Tareq Aziz visits Turkey to discuss U.S., British raids

DIYARBAKIR, Turkey (Reuters): Iraqi Deputy Prime Minister Tareq Aziz swept into NATO-member Turkey on Sunday for a high profile visit to the country the United States uses as a launch- pad for air strikes on northern Iraq.

A convoy of 10 cars drove across Turkey's shabby Habur border crossing from the area of northern Iraq covered by a U.S.- patrolled "no-fly" zone. The delegation then flew on to Ankara.

Crossing by land through northern Iraq, outside Baghdad's direct control since after the 1991 Gulf War, carries deep symbolism for Aziz, who is to ask Turkey to withdraw its consent for U.S. and British warplanes to patrol from its territory.

Based at the Incirlik airbase in southern Turkey, the jets have attacked Iraqi air defenses in the north many times in recent weeks.

Turkish Foreign Minister Ismail Cem said on Friday he had no intention of preventing the flights, a pledge of continued loyalty to Washington which he renewed on Sunday.

"We will meet Aziz with goodwill and the warmth of a host. But everyone should know that our policy does not change because of a visit," Anatolian news agency quoted Cem as saying in the central town of Kayseri.

Turkish security officials said Aziz came to the Turkish border via the Iraqi city of Mosul, controlled by Baghdad and scene of recent clashes between Iraqi missile and anti-aircraft batteries and the F-16s and F-15s of the air patrols.

He then crossed into the Kurdish-held enclave of northern Iraq where Kurdish guerrillas escorted him to the border.

Habur is the only operating border crossing between the neighbors -- major trading partners before the Gulf War. Turkey says it has lost more than $30 billion in trade because of the embargo on Iraq and wants to help bring sanctions to an end.

The mountains and deep valleys of northern Iraq are controlled by two Kurdish factions whose intermittent feuding was brought to an end last year by a U.S.-sponsored peace deal.

Turkish Prime Minister Bulent Ecevit sees in that pact and the air patrols from Incirlik a U.S. policy that could lead to an independent Kurdish state on Turkey's southern border.

Ankara fears such a development would inflame Kurdish nationalism in its mainly Kurdish southeast.
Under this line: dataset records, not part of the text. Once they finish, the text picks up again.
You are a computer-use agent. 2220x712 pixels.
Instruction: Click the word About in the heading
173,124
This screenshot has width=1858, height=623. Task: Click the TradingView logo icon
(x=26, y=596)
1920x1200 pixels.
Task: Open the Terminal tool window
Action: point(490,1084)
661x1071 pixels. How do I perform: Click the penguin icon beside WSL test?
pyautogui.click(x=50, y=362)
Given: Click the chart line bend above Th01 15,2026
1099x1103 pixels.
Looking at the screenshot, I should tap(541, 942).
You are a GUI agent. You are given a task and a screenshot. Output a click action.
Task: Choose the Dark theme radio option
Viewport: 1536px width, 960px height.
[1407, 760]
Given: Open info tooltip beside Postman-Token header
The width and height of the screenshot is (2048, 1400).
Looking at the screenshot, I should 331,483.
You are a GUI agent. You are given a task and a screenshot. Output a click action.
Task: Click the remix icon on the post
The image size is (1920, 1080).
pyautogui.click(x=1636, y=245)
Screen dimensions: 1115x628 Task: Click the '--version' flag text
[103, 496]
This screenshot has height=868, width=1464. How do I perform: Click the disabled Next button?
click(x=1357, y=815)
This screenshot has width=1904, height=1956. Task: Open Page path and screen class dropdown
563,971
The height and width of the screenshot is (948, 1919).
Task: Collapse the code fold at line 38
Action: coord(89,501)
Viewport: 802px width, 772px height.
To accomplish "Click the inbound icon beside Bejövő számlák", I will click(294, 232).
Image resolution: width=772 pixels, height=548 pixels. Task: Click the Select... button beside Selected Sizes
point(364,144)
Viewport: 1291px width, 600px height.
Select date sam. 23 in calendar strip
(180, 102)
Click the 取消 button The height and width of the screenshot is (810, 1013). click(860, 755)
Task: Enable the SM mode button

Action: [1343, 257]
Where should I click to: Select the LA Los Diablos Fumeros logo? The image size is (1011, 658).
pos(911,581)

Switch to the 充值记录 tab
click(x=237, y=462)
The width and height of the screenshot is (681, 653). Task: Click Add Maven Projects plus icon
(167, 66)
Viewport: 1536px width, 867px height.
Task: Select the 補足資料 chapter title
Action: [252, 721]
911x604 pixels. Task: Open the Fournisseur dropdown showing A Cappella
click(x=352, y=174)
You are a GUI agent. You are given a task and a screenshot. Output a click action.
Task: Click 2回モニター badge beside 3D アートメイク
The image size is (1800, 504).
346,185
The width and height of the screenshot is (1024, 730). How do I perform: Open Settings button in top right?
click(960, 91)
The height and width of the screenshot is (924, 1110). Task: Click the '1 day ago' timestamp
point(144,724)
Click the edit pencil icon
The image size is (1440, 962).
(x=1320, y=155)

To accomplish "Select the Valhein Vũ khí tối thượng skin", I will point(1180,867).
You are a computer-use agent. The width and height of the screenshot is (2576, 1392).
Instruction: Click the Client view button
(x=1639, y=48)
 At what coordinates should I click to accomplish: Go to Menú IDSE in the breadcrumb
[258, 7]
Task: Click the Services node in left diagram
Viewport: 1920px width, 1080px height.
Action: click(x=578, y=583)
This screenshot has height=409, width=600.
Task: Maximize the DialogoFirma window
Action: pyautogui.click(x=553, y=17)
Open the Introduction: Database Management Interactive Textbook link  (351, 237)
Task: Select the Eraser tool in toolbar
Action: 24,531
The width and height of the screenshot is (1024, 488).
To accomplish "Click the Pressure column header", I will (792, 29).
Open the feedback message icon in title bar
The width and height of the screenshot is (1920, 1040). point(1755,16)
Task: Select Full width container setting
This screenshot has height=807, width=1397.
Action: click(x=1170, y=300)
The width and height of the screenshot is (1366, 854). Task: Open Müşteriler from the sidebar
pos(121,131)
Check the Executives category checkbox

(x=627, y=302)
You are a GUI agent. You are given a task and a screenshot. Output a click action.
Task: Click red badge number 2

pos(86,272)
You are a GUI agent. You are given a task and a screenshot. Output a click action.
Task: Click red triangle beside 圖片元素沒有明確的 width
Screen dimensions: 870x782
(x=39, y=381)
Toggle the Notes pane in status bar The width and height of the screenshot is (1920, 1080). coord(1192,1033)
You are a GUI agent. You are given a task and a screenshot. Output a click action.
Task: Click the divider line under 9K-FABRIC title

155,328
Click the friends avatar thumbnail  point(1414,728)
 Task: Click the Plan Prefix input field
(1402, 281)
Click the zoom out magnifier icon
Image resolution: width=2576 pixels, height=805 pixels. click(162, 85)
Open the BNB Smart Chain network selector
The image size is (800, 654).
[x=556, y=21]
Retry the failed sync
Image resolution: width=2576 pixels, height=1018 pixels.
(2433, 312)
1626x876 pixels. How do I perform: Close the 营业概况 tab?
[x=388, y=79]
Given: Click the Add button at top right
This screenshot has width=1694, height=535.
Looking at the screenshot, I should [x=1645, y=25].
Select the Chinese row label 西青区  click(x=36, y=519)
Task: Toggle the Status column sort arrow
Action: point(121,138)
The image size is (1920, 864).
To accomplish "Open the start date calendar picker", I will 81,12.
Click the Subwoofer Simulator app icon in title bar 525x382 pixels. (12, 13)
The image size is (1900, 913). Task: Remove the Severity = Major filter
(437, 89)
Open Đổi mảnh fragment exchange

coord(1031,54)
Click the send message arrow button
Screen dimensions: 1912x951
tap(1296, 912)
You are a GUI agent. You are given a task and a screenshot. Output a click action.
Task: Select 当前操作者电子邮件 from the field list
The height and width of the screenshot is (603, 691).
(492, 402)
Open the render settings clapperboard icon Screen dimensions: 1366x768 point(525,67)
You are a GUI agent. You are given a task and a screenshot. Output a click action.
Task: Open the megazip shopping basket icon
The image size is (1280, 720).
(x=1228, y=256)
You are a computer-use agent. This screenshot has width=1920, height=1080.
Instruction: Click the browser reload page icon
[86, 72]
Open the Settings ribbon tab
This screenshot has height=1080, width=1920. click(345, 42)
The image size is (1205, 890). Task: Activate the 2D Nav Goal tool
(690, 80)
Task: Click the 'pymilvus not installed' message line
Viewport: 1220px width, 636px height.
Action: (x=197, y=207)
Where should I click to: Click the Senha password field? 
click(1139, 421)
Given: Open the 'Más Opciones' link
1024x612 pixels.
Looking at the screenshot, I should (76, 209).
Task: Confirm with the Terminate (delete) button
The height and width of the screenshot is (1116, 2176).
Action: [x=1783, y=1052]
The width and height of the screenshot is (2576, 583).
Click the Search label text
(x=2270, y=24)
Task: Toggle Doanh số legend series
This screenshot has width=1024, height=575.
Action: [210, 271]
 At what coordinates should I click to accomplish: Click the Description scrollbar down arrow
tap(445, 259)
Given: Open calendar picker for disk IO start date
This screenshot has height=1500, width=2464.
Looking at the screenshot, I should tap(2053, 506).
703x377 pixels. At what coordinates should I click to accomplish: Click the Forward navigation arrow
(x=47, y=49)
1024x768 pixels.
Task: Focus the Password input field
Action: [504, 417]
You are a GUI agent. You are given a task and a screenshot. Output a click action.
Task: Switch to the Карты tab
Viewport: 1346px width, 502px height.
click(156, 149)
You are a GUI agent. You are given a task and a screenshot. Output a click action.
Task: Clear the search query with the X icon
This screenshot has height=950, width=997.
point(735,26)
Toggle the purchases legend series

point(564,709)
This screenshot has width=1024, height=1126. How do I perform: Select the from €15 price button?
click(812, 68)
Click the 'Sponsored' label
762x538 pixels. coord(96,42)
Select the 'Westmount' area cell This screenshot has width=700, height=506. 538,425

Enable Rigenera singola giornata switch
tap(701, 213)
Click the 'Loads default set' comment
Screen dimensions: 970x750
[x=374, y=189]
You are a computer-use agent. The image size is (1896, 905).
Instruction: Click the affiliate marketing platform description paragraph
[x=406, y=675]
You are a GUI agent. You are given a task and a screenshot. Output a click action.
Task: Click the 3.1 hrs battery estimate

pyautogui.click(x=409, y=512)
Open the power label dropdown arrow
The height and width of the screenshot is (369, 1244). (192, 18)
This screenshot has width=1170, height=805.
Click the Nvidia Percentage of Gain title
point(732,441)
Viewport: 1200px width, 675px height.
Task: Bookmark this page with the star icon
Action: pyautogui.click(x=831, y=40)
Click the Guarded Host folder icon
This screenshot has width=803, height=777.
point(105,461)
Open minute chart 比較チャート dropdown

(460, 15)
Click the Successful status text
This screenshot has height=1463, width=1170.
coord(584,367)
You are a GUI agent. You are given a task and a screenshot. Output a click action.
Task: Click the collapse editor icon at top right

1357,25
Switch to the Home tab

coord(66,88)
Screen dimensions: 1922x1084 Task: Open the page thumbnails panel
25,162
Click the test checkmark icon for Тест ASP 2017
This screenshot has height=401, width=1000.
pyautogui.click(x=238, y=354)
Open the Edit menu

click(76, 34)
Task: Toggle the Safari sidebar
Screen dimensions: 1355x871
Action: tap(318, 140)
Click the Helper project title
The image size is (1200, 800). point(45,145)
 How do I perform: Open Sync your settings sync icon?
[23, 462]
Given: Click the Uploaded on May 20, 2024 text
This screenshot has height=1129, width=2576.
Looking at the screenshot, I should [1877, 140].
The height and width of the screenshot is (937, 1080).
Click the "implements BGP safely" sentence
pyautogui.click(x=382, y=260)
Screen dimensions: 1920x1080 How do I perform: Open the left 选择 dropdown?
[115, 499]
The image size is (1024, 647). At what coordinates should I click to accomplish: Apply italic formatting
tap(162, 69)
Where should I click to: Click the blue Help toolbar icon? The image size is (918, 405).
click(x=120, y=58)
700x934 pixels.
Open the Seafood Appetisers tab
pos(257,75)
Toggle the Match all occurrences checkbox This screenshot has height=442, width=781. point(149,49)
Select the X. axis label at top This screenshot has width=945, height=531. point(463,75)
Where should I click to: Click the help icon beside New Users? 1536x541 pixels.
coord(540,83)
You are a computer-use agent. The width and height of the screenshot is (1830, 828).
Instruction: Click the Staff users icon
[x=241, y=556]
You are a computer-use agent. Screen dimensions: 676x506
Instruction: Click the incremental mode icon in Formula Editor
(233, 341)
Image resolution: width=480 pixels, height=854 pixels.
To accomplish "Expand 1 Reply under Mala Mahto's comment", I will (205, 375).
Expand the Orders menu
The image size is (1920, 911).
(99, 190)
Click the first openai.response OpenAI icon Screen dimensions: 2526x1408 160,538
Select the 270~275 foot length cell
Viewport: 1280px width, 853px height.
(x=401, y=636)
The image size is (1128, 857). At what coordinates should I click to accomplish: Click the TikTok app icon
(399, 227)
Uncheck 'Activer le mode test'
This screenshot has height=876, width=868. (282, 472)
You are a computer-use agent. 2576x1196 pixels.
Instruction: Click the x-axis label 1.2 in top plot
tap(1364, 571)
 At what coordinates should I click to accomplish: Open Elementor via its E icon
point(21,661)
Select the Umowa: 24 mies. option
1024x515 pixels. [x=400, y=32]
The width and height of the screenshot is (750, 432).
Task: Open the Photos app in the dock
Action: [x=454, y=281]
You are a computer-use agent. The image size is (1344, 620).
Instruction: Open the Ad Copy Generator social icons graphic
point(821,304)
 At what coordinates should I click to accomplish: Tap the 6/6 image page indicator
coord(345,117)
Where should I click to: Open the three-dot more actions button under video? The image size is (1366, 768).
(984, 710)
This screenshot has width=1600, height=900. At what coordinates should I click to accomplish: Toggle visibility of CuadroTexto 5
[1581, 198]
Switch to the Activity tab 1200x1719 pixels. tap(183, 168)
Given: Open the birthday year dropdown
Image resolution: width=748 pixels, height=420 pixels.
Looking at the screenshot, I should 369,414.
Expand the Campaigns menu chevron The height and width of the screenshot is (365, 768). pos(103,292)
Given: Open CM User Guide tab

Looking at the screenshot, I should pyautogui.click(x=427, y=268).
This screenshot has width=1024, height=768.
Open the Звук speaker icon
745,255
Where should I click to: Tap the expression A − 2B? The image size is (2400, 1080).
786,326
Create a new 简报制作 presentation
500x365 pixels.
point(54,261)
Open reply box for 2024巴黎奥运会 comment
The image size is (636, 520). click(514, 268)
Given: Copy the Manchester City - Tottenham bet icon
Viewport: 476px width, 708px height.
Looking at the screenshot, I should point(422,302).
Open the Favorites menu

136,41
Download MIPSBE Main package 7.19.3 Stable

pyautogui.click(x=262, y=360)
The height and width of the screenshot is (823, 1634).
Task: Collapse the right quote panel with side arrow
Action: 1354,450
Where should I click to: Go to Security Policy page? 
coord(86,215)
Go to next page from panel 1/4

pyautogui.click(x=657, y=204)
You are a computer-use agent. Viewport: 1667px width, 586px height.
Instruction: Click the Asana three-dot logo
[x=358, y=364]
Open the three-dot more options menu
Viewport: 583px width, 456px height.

Aziz is expected to play on such fears to try to drive a wedge between Turkey and the United States.

Turkish soldiers are a semi-permanent presence in northern Iraq to prevent Kurdish rebels using the region as a base for attacks on Turkey.

The Turkish newspaper Cumhuriyet said on Sunday Turkey would complain to Aziz that the Kurdistan Workers Party (PKK), which has for 14 years fought a bitter war for self-rule in Turkey's southeast, had training camps in Baghdad-controlled territory.

The United States says it expects the Turkish government to make clear to Aziz that Iraq must comply with U.N. resolutions.